[Records from a data source]
*-*-*
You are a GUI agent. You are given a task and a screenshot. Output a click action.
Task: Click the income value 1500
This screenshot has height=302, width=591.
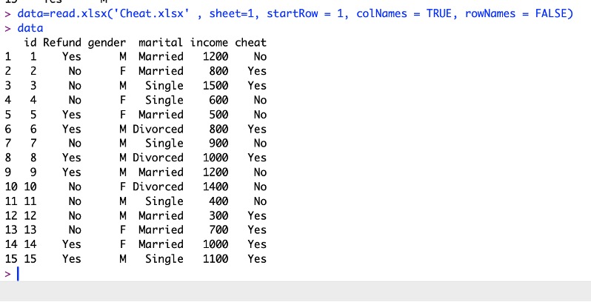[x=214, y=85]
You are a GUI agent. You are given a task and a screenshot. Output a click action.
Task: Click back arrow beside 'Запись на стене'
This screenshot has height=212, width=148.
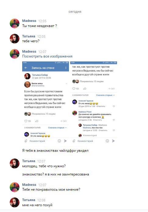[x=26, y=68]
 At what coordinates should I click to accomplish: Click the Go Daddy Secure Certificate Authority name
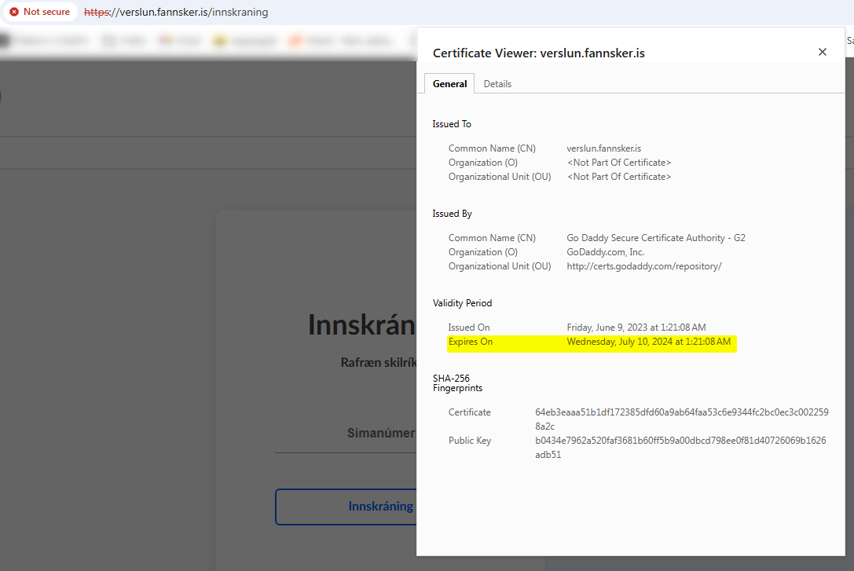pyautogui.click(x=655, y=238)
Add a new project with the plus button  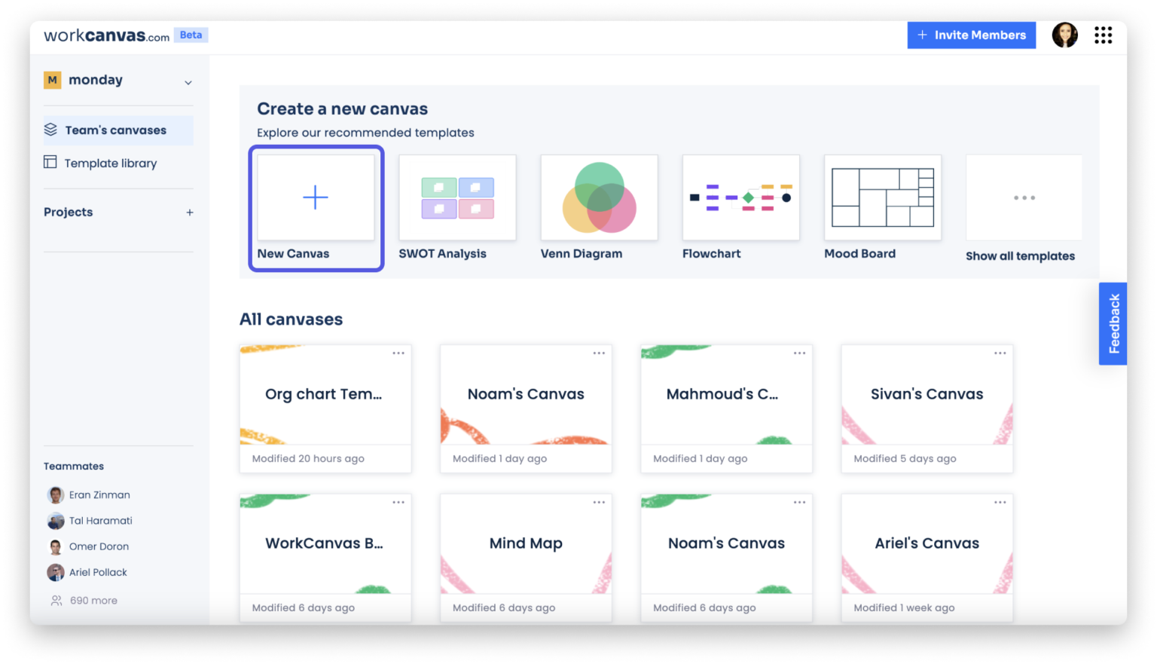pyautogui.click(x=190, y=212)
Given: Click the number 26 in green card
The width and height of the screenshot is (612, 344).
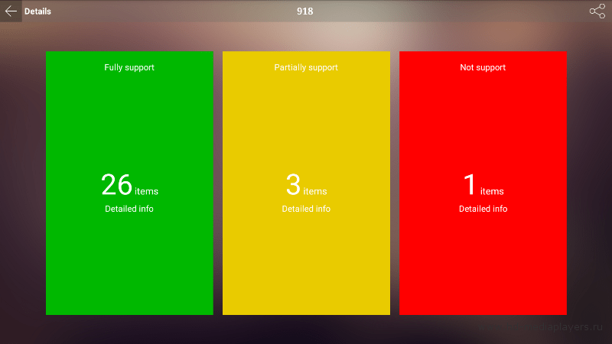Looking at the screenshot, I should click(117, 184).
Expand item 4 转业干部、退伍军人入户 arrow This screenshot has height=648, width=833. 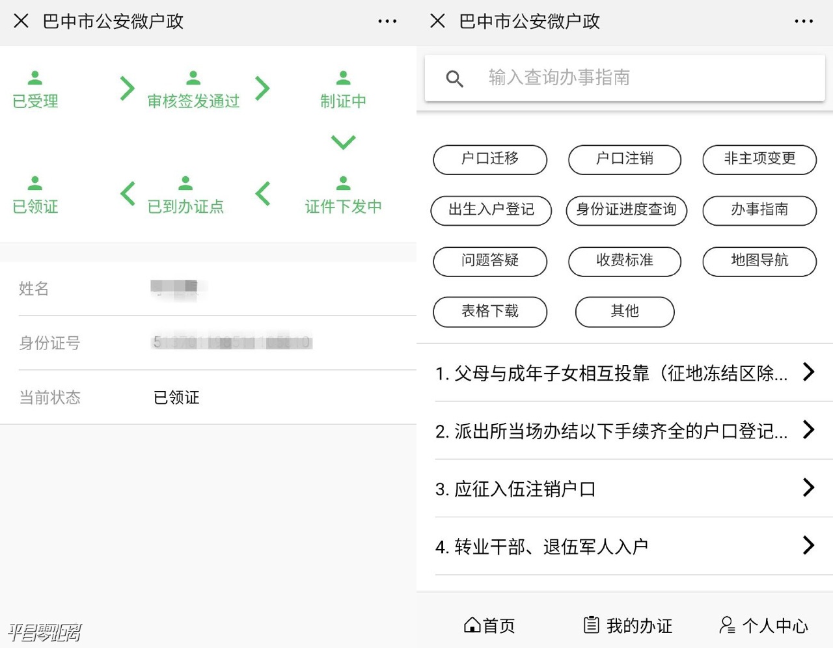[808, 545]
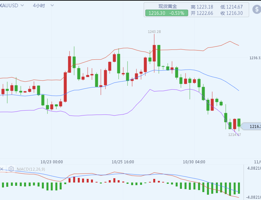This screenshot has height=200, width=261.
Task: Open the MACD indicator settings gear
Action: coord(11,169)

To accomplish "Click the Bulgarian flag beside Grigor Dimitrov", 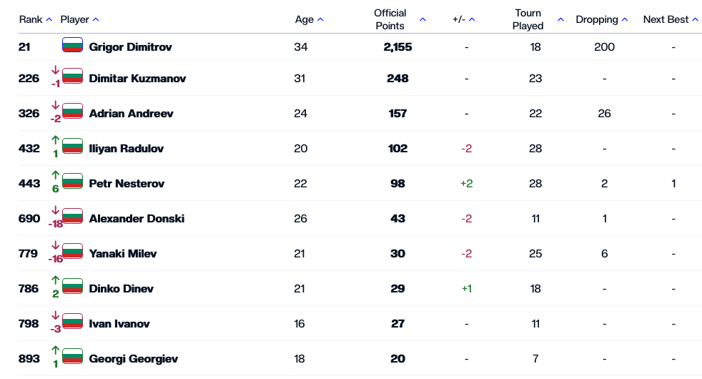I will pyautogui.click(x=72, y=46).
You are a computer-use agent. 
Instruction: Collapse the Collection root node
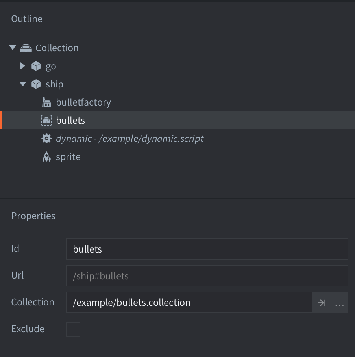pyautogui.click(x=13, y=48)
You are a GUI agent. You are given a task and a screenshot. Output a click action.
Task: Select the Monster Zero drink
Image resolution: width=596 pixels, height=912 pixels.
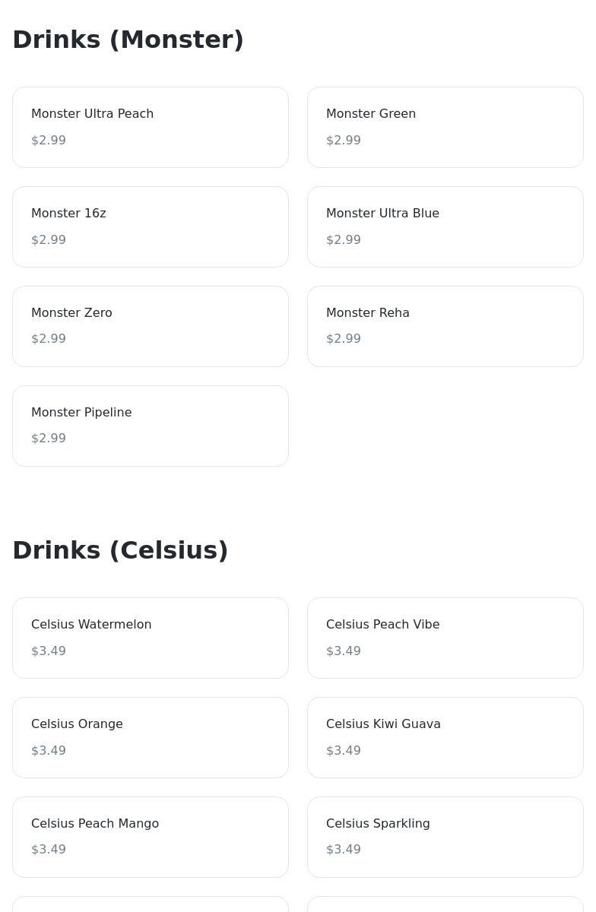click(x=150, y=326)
*-*-*
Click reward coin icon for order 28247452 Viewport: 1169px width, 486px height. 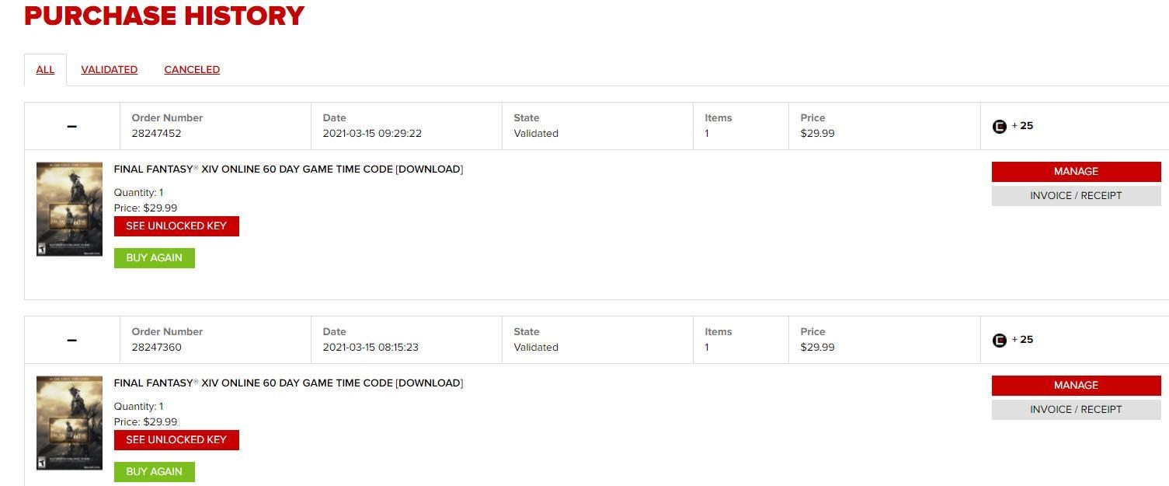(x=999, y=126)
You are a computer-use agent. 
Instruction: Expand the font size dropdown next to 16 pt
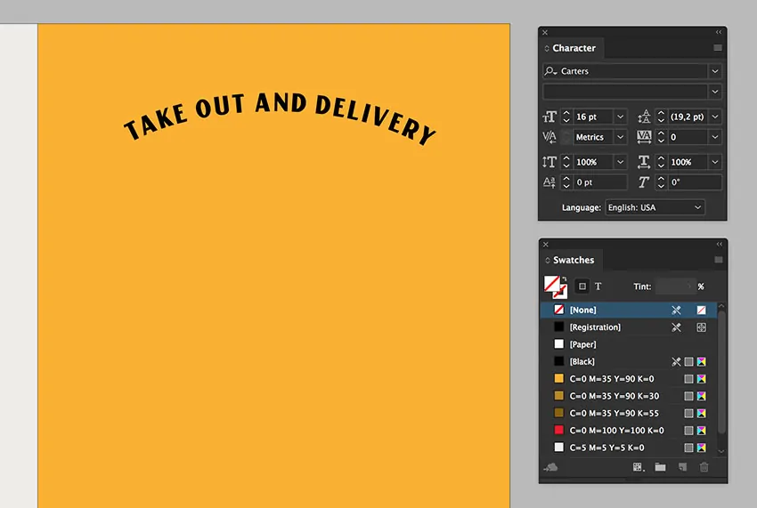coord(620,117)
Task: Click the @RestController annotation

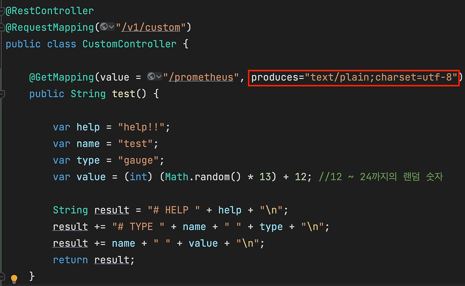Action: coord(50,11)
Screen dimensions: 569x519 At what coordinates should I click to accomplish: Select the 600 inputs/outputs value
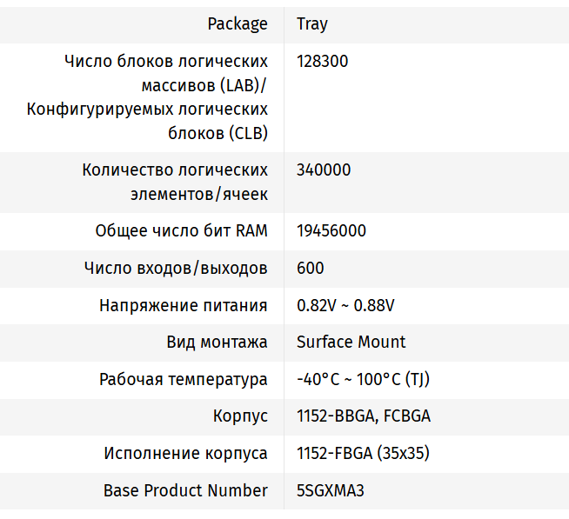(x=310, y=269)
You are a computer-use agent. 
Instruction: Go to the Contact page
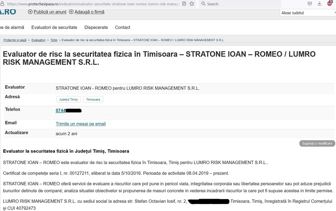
*-*-*
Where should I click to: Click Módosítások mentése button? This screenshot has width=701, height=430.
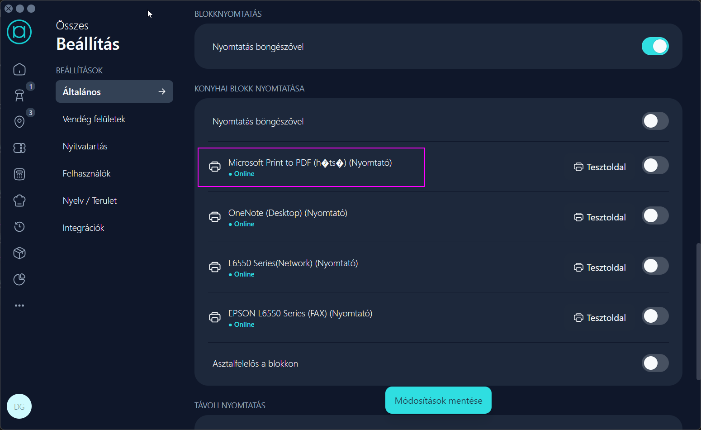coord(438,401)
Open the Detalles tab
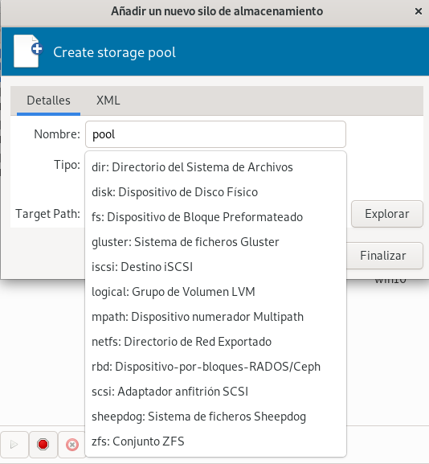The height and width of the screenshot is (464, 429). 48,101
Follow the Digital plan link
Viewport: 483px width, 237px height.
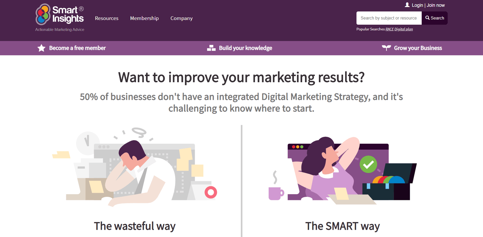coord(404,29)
*-*-*
### WORK INSTRUCTIONS
Would you copy the lines above exactly, starting with the one that has "Task: Click the @RestController annotation" and ending with the one that has "Instruction: Go to the Contact page", both included, without the pictures?

### EXERCISE ANSWER
Task: Click the @RestController annotation

Action: coord(50,11)
Screen dimensions: 569x519 At what coordinates should I click to accomplish: Select the 600 inputs/outputs value
(x=310, y=269)
You are a computer-use agent. 
Instruction: Go to the Contact page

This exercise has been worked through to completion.